“We are calling on the Americans to pack their rucksacks and go”


Russia continued its PR campaign on Friday for a full US withdrawal from Syria, putting out messages both through military and diplomatic officials.

Although the US presence is now limited to backing of the Kurdish-led Syrian Democratic Forces in the north and east of the country, Moscow and the Assad regime would like to clear away the remaining American support of personnel — now said by the Pentagon to be about 2,000 troops — and weapons. That would enable the regime and Russia to put on more pressure on the SDF to withdraw from key locations, notably oil and gas fields that have been taken from the Islamic State, and restrict Kurdish demands for autonomy.

Alexei Borodavkin, the Permanent Representative to the UN in Geneva, said yesterday:

We believe that after the victory over the IS there is no need for the US-led coalition to further remain in Syria, especially given that they had not been invited there. So, we are calling on the Americans to pack their rucksacks and go. But apparently, this is not part of their plans, and this arouses concerns.

Defense Ministry spokesman Maj. Gen. Igor Konashenkov added, “There no longer exist any grounds or formal pretexts for American forces to be in Syria.”

During a quick visit to the Russian airbase in western Syria on Monday, Vladimir Putin declared “victory” over “terrorists” and announced a partial withdrawal of forces. However, his statement — one of a series of “withdrawals” declared since Russia’s military intervention propped up the Assad regime in September 2015 — was soon put into context as Putin asked Parliament to confirm the permanent Russian presence with the expansion of the Tartous naval base on the Mediterranean. The agreement will also ensure that Damascus has no legal jurisdiction over the Russian military complex.

After political maneuvers from 2013 to steer the US away from any confrontation of Bashar al-Assad, Moscow has largely pushed Washington aside since 2016. The Russians have linked up with Iran and Turkey — once the leading backer of the Syrian opposition — to define a political process in which the US is absent.

That process still faces significant challenges. Russia’s initiative for a “National Congress” has foundered because of Turkish objection to the presence of the leading Kurdish political factions, and the Assad regime is refusing to engage in any direct talks with the opposition. There are signs that Russia and Iran may be disagreeing over the eventual fate of Bashar al-Assad, if not the regime, with Moscow more willing to see the ruler pushed aside in a transition.

“US Training Militant Army”

Russian officials also put out the unsupported claim that the US military is training a “militant army” comprised of more than 750 former Islamic State and Jabhat al-Nusra fighters.

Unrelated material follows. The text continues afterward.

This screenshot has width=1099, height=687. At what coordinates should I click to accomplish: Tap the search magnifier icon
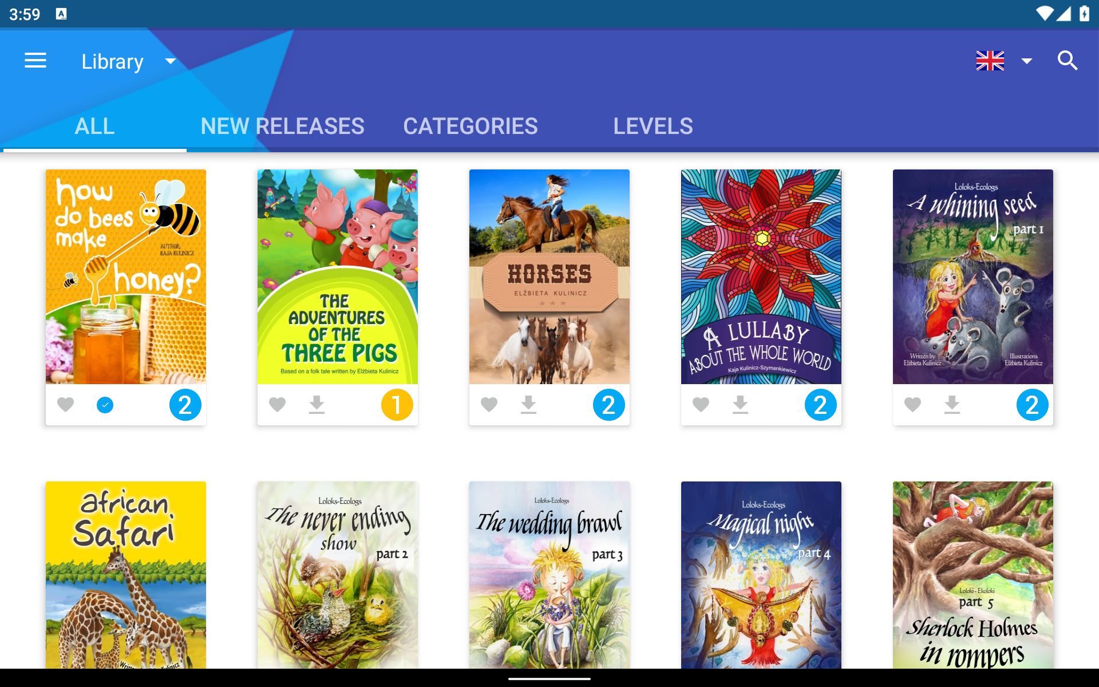[x=1068, y=61]
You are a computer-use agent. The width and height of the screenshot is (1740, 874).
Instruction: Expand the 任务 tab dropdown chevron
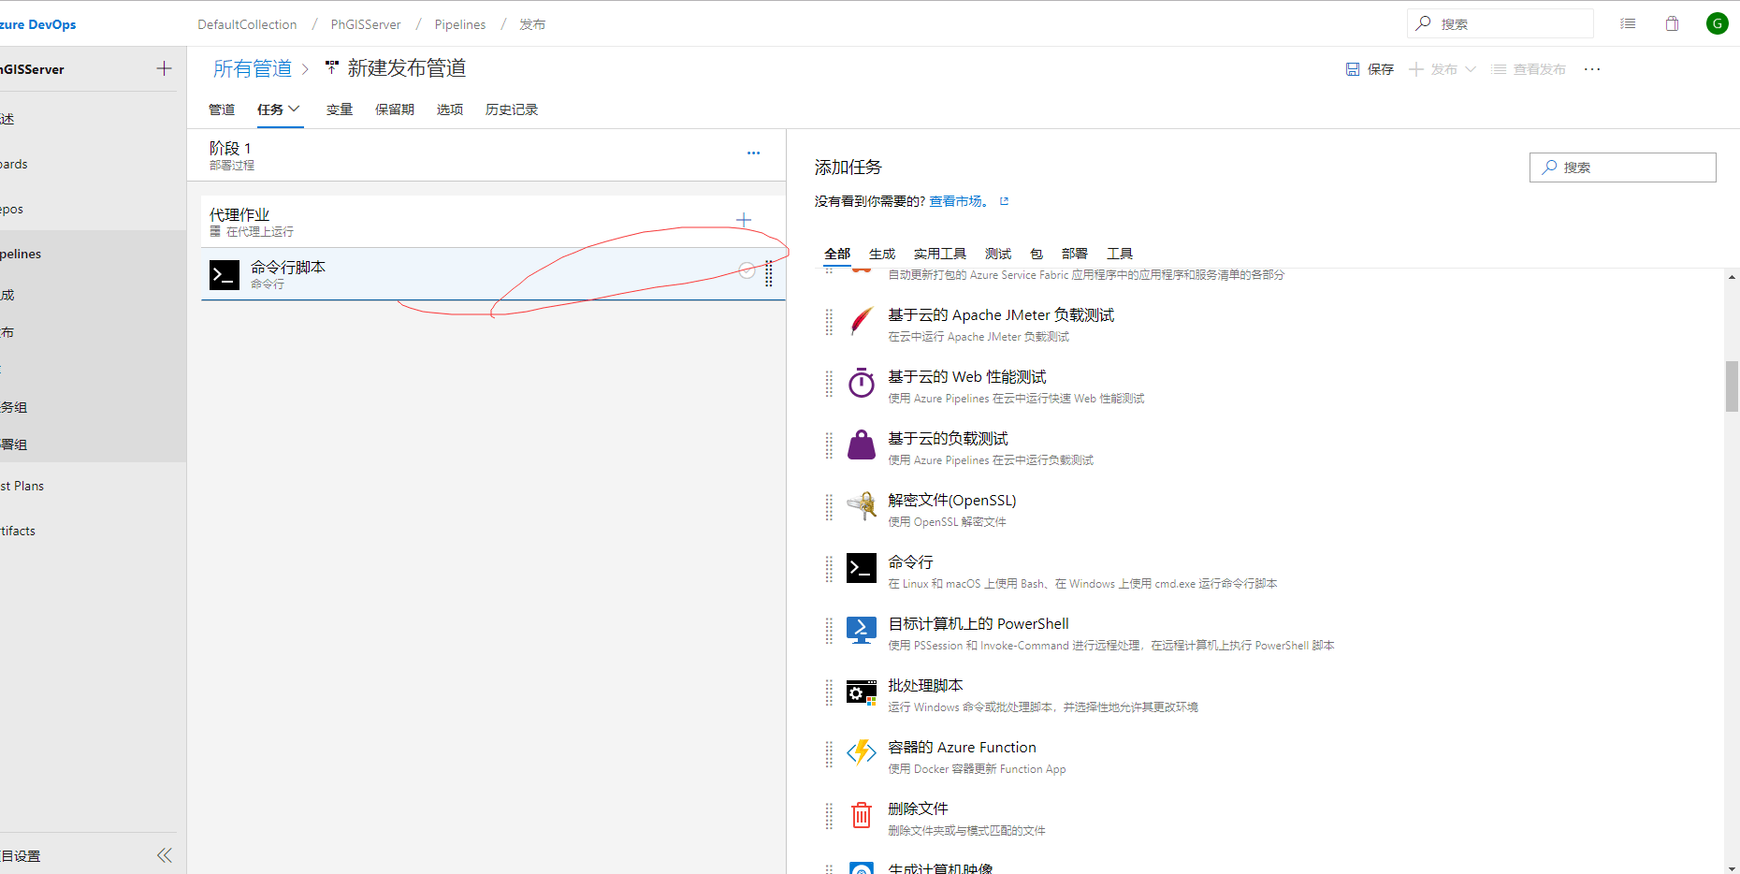coord(294,109)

The Russian “Center for Reconciliation” in Syria proclaimed that the training camp is 20 km (12.5 miles) northeast of Jisr al-Shaddadi in Hasakah Province in the east of the country: “Under the leadership of American Special Operations Force instructors,, new armed units are being formed from disparate groups of militants…called the ‘New Syrian Army’.”

Regime Blasts UN Envoy De Mistura

A day after its collapse of the Geneva talks, the Assad regime has condemned UN envoy Staffan de Mistura.

De Mistura announced the end of the latest round on Thursday, saying the regime delegation was not “really looking to find a way to have a dialogue” as it refused direct talks with the Syrian opposition.

See Syria Daily, Dec 15: Geneva Talks Collapse Amid Regime Refusal of Direct Negotiations

From the opening of the talks on November 26, the regime group, led by UN Ambassador Bashar al-Ja’afari, staged walkouts as it insisted that there can be no discussion of the future of Bashar al-Assad.

On Friday, the regime’s Foreign Ministry warned:

Everyone should realize that the Geneva process is Syria-led intra-Syrian dialogue, and the Special Envoy must realize this fully and work to remove obstacles placed by the states and sides that control other parties in Geneva.

The envoy must be honest and objective in order to reach results that would put an end to the crisis.